Eu sinto-me tão respeitável hoje como há cinco anos. Sinto-me hoje, como há cinco anos me sentia, aquilo que sou: um profissional diferenciado dum Serviço que foi criado para servir mas não é constituído por servos. Como nenhum Serviço é. Servir não é ser servo, é dar uma finalidade digna à existência. Não é a única forma digna de estar na vida, mas é uma delas.

Marimbo-me para o significado desta sondagem. Não me acrescenta nada. Dou-lhe o mesmo valor que darei à proxima, em que surgiremos, os médicos, eventualmente, em décimo segundo lugar, atrás das cerzideiras e dos picheleiros.

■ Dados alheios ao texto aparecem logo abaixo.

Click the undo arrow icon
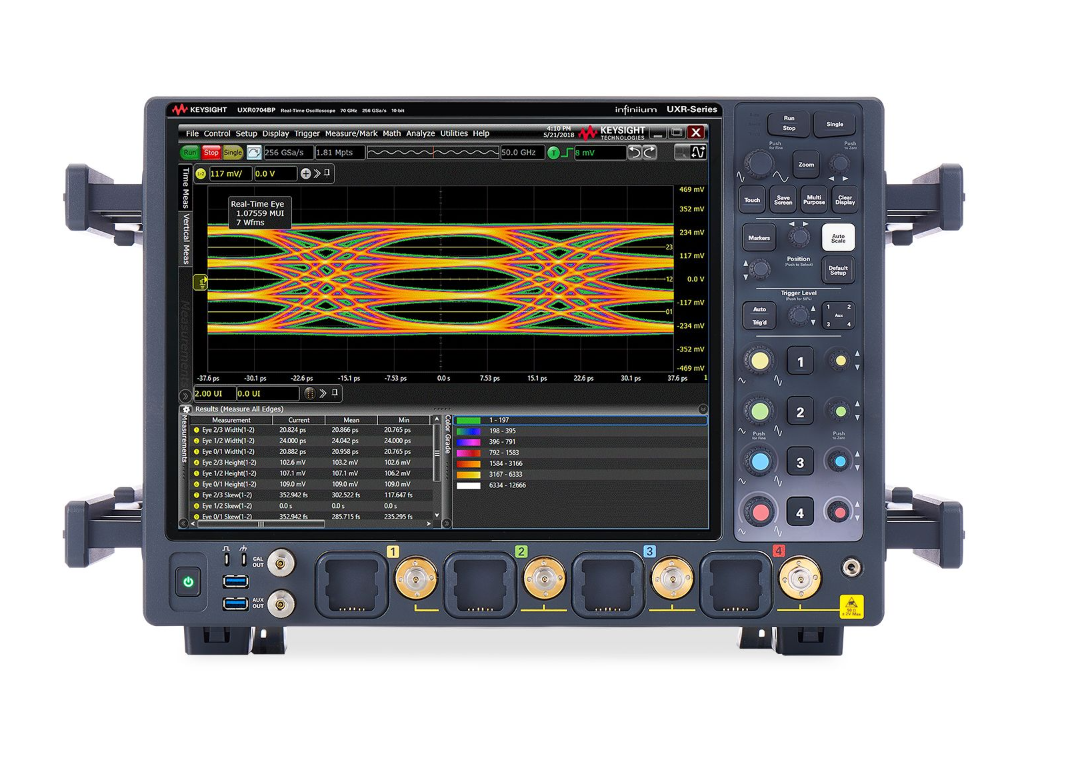Viewport: 1076px width, 772px height. [636, 153]
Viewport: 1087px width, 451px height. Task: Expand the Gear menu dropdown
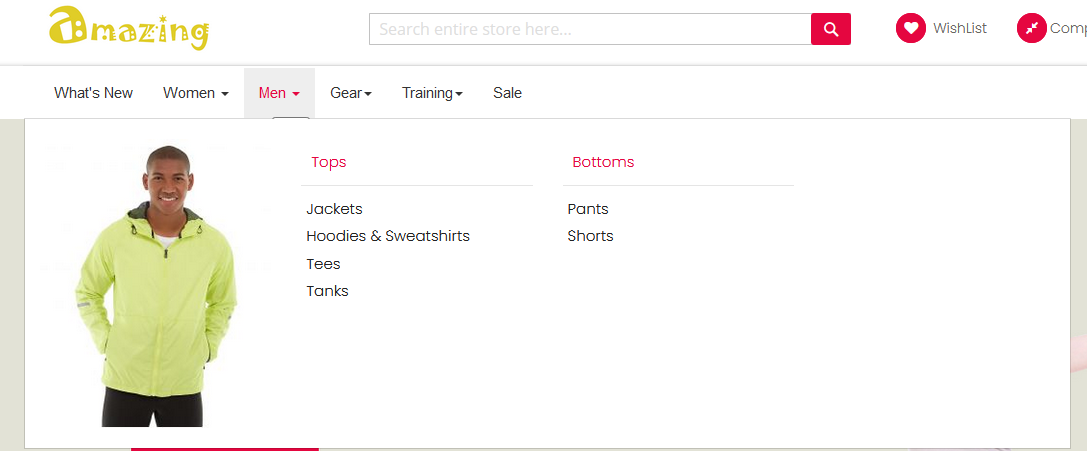pyautogui.click(x=351, y=93)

Basta esperar pela próxima gripe, pelo próximo amontoar de macas pelos hospitais, que voltaremos ao meio da tabela, se não for mais abaixo. Nada disto é substantivo. É uma brincadeira de quem não tem mais que fazer. Pode-se brincar, mas não se pode levar isto a sério.

As sondagens, os inquéritos, são perversos. Sobretudo em política, que é onde quero chegar. Como são levadas a sério por quem lhes responde, as sondagens acabam por criar uma espécie de enfeudamento à opinião veiculada. Um tipo responde àquilo mais ou menos à toa e, depois, dificilmente muda, enquista ali. Vincula-se ao que disse e encara a reflexão (e, sobretudo, a mudança de opinião, às vezes a primeira formulação de uma...) como se fosse uma traição. Não importa que tenha respondido anonimamente e ao calhas: respondeu, ele sabe o que respondeu, e não quer passar o resto dos seus dias a pensar que se traiu. As sondagens, mais do que inquirir, do que sondar, tendem a formatar a opinião. São perversas, são, um bocado.

Reparei que faltavam as putas, no inquérito. Se é por falta de regulamentação da profissão, regulamentem-na, que eu quero ver em que lugar ficam elas no próximo "corte longitudinal da tecitura profissional portuguesa, by marktest ou by outra inutilidade pública qualquer"que se fizer.